#### [PROBLEM REQUIREMENTS]
Could you continue the piece on the audio cassette's 50th anniversary from where it stops?

Start of STUDY TEXT

This month, the audio cassette turns 50 years old. Despite being obsolete for nearly two decades, the audio cassette format lives on. Believe it or not, but the audio cassette is actually the common format for a lot of the Middle Eastern, Indian and Asian street or folk music because cassettes are so cheap to reproduce. All over the world, many people still own audio cassettes, even important ones with recordings of past voices from loved ones who are no longer with us. Over time, many people are investing time and money into preserving these recordings by converting and transferring their audio cassettes to CD, MP3, or other digital format.

End of STUDY TEXT
Start of DATASET EXTRACT

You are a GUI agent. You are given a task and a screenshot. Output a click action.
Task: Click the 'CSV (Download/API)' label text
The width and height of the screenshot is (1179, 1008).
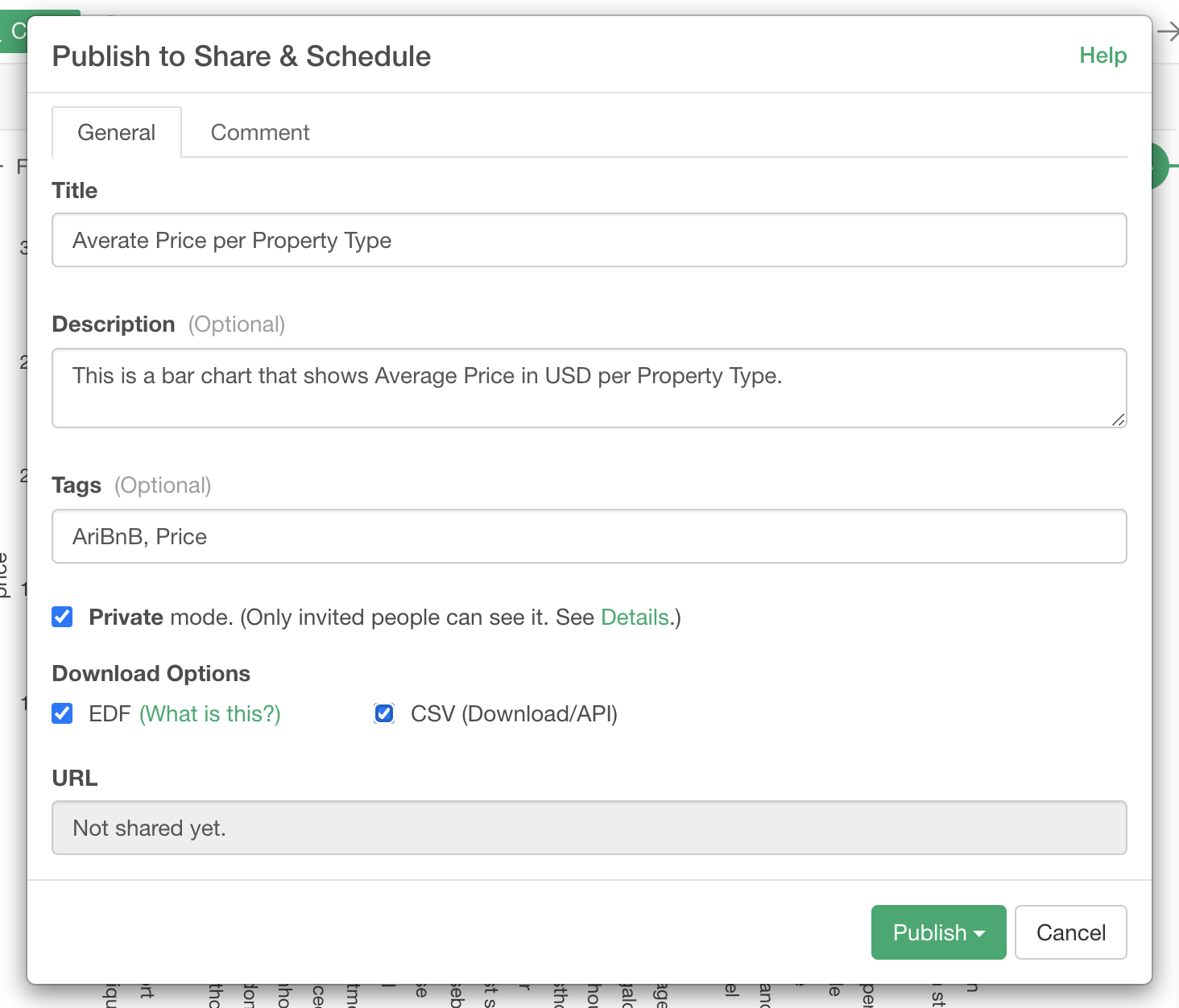(x=514, y=714)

End of DATASET EXTRACT

#### [ANSWER BELOW]
Cassettes were originally invented for dictation, not high-fidelity music. And even with improvements over the years — better magnetic oxides, Dolby noise reduction, high-quality tape players — the medium was plagued by audio inconsistences, drop-outs and, for careless users, the dreaded tape snarl. (Get out your pencil and start spinning the spool — it’s going to be a long afternoon.) If you need help with a broken audio cassette or tape, check out our guide on how to repair an audio cassette.
Companies who invested in cassette technology continue to be useful today. It’s not just audio, either! One Philips technology, Magnotech, involves a medical diagnostic device that takes a small blood sample and, through magnetic nanoparticles, can determine markers, which is pretty fascinating stuff.